Facing major economic challenges and the political ramifications that go along with them, both China and Russia have responded in
similar fashion: with more aggression and determination to counter the West economically and politically overseas, and with increased authoritarianism at home. For China, the way to keep the West off-balance and preserve Communist Party stability at home is to ramp economic growth back up to previous levels if possible; for Russia, the economic goal is to shore up its current energy arrangements and prevent the Americans and others from taking its customers and threatening Russia’s already-endangered prosperity.

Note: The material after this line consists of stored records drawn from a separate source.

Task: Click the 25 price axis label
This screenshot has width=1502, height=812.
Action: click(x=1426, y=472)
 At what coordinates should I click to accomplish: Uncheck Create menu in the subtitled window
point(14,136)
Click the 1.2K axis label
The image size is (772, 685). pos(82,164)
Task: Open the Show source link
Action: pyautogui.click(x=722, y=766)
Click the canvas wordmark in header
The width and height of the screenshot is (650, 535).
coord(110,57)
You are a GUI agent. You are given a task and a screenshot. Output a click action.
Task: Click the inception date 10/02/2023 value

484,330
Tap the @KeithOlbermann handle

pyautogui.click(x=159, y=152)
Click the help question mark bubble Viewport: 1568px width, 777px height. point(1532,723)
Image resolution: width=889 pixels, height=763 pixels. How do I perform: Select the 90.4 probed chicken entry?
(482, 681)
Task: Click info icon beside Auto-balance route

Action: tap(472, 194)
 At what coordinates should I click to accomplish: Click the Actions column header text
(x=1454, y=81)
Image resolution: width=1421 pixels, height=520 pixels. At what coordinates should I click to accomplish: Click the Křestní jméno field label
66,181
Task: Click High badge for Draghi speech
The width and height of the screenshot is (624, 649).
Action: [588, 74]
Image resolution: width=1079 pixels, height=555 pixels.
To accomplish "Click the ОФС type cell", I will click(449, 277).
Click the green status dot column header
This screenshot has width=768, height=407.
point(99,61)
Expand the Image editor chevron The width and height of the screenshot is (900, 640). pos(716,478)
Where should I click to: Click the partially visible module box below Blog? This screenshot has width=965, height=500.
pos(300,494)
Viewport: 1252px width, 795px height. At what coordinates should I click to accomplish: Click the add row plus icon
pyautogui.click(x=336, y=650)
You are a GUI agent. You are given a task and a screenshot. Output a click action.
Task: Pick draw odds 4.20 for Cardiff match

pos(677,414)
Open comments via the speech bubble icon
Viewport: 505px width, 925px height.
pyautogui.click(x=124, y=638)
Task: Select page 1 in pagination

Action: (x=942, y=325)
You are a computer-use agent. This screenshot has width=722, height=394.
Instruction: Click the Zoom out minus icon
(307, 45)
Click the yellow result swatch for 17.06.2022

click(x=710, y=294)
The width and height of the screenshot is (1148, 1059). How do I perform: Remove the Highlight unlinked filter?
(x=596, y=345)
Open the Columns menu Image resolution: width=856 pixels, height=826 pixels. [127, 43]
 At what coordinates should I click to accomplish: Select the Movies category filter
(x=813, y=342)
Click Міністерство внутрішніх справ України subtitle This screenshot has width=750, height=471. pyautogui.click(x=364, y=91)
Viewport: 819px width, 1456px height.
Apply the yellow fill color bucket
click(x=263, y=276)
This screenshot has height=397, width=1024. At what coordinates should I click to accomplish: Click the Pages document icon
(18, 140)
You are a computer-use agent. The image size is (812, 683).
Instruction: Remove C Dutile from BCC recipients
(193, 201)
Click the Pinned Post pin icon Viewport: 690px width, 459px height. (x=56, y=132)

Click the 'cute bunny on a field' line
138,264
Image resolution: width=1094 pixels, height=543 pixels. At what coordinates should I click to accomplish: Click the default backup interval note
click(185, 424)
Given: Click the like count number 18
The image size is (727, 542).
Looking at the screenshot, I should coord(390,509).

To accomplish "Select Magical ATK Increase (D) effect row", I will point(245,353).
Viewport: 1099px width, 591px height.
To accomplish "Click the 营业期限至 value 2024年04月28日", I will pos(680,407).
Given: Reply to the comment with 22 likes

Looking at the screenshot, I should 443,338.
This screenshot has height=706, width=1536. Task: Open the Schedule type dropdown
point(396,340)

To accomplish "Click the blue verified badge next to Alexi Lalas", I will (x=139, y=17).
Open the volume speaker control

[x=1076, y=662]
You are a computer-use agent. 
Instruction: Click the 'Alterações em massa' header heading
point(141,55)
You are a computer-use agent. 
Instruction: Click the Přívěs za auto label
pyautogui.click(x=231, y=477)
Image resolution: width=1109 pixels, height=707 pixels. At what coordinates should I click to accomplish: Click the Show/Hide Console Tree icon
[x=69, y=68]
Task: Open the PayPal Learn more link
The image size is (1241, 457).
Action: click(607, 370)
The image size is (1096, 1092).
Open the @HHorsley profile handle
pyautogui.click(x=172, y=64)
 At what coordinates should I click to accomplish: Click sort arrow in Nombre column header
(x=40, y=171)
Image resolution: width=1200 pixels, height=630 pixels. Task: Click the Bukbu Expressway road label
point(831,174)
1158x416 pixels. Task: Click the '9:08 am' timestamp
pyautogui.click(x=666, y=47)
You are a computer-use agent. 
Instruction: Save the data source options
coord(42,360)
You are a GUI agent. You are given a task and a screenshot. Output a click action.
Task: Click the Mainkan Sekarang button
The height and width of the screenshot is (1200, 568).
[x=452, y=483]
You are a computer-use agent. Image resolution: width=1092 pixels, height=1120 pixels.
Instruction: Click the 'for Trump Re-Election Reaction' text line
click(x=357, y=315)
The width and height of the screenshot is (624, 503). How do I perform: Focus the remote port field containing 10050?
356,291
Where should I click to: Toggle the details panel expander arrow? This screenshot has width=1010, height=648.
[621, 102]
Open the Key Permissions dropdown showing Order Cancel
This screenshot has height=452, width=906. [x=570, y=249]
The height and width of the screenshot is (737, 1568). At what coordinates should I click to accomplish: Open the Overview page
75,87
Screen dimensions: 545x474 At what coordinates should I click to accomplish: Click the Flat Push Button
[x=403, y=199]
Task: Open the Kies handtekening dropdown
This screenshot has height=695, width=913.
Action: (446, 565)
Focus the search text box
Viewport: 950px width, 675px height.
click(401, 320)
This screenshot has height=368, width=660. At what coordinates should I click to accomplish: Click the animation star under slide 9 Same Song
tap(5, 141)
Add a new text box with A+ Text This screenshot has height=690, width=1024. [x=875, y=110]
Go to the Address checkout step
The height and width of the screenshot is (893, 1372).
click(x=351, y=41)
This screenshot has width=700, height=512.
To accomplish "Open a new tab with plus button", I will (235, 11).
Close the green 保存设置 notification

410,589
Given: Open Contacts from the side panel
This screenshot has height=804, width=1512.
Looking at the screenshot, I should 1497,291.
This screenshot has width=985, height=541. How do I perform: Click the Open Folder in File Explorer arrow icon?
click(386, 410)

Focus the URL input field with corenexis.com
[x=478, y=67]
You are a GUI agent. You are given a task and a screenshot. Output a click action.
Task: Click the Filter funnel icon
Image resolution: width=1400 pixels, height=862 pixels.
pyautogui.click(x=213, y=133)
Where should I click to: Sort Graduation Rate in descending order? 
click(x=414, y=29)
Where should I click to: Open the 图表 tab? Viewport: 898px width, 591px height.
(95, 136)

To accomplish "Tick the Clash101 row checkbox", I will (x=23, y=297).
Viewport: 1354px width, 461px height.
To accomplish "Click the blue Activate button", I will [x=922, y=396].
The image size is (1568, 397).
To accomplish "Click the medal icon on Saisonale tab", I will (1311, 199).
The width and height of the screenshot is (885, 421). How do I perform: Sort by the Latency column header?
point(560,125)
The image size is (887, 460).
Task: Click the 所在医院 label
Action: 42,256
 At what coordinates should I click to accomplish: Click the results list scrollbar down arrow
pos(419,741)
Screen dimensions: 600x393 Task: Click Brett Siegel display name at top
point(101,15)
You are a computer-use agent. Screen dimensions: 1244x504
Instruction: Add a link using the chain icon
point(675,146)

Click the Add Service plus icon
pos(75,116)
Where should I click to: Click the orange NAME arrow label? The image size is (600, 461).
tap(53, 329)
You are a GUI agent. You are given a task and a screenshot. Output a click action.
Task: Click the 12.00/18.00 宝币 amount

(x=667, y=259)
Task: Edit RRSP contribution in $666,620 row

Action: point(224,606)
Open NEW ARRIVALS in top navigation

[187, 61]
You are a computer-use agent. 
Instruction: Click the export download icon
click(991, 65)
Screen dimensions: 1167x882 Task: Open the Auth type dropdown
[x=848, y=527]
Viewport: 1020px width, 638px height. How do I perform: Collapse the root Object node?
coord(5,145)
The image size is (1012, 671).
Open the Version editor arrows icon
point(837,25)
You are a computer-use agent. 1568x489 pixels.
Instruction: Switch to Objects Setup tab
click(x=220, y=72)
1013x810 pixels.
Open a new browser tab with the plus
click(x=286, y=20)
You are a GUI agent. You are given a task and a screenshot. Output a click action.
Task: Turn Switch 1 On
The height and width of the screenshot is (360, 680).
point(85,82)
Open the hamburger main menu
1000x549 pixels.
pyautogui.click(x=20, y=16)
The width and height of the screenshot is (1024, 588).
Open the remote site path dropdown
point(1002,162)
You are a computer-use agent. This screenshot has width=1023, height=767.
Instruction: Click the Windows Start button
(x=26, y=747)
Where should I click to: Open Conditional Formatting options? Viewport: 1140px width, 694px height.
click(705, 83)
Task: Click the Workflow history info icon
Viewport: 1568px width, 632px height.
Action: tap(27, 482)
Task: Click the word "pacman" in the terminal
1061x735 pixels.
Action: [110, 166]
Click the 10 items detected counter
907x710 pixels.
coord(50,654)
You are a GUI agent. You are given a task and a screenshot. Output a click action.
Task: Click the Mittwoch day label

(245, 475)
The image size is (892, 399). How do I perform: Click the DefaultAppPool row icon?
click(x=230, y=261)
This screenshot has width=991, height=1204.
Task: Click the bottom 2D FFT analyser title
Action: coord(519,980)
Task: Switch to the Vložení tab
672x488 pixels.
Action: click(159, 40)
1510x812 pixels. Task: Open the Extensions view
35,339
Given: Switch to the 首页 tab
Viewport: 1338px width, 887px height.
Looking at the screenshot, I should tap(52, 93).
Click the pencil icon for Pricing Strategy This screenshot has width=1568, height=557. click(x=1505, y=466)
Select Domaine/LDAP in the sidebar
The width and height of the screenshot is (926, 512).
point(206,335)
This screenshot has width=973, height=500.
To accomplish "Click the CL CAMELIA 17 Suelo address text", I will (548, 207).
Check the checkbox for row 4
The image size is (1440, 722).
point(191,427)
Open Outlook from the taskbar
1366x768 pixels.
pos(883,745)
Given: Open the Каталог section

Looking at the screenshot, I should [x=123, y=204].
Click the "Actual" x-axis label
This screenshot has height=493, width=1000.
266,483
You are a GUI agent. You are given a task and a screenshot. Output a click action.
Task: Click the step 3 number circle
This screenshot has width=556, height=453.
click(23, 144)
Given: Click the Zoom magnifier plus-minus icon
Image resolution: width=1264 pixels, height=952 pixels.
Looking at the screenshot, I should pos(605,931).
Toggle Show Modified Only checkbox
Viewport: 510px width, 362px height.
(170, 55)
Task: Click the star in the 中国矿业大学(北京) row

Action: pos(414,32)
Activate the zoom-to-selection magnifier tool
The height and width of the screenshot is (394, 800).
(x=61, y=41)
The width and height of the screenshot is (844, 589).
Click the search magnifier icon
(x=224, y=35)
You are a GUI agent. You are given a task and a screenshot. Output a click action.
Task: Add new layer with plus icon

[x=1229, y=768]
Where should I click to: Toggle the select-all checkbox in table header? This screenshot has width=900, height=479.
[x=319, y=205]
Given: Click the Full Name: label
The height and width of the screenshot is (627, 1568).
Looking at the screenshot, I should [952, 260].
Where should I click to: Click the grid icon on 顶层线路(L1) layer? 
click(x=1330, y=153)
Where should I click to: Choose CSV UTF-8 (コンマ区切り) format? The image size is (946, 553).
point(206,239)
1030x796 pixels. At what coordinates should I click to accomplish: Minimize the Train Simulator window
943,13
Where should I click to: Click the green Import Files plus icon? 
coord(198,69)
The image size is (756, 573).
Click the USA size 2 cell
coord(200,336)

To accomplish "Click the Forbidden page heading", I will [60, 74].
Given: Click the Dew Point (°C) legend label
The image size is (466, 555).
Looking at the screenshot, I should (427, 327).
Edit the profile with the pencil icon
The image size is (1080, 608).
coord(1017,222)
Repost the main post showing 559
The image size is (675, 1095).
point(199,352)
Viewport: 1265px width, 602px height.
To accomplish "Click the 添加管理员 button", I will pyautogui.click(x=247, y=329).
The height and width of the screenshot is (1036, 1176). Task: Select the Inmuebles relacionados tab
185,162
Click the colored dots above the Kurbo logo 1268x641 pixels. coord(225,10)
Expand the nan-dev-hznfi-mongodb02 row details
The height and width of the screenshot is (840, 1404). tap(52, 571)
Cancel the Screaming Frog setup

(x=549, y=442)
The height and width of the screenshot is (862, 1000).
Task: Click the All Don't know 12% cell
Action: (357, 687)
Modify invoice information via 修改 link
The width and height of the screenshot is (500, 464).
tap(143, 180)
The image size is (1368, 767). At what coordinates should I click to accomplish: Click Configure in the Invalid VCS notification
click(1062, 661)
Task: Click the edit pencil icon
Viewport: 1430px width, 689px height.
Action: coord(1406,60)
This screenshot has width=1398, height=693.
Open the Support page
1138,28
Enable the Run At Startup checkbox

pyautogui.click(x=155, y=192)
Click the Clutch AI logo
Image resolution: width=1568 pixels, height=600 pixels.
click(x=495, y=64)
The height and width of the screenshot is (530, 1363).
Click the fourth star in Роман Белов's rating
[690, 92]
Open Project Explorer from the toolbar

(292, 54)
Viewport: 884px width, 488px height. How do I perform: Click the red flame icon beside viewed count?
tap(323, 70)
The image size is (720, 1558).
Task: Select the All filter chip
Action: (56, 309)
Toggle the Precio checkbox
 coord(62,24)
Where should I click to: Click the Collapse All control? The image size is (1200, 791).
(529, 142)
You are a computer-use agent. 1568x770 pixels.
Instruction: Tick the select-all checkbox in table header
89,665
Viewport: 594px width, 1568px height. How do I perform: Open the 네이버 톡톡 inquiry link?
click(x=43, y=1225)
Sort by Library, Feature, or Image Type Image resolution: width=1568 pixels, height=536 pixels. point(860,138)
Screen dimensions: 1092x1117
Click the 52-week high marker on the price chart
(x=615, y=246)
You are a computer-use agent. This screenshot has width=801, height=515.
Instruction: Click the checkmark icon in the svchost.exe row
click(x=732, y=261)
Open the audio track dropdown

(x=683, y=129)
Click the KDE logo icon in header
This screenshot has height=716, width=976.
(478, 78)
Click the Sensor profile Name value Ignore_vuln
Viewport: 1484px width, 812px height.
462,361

The United States, meanwhile, seems passive at best in its economic strategy, both at home and abroad. True, new trade agreements hold much potential, such as the Trans-Pacific Partnership (should the United States formally adopt it), a free-trade agreement that seeks to bolster North and South American trade with certain Pacific Rim nations. On the whole, however, Washington has been much more acquiescent economically, especially abroad, than has China or Russia.
As in the other areas we’ve covered in this book, China and Russia have disadvantages of their own to overcome, but they hold one key edge over the United States: They have no ambivalence about defining their national interests and no hesitation whatsoever in pursuing them with maximum force. Economic downturns, new challenges, and the occasional setback only make them redouble their efforts.
CHINA AND RUSSIA: ECONOMIC MUSCLE, POLITICAL VOLATILITY
Both Axis nations have flexed their economic muscles at home and abroad for years, and before the financial crisis of 2008, both enjoyed long runs of economic growth—robust, in Russia’s case, meteoric, in China’s. Since 2008, though, the playing field has shifted in multiple ways, some having to do with the international financial crisis and others with changing technological and macroeconomic trends. Both
countries nonetheless remain bare-knuckled economic players at home and abroad.
The Chinese Economic Juggernaut
One key way that China has grown and keeps growing is through aggressive, sometimes ruthless, use of foreign direct investment (FDI), by which it often funds massive infrastructure projects. China’s FDI is set to skyrocket in the coming years: It’s projected to reach as much as $2 trillion by 2020, according to the Rhodium Group.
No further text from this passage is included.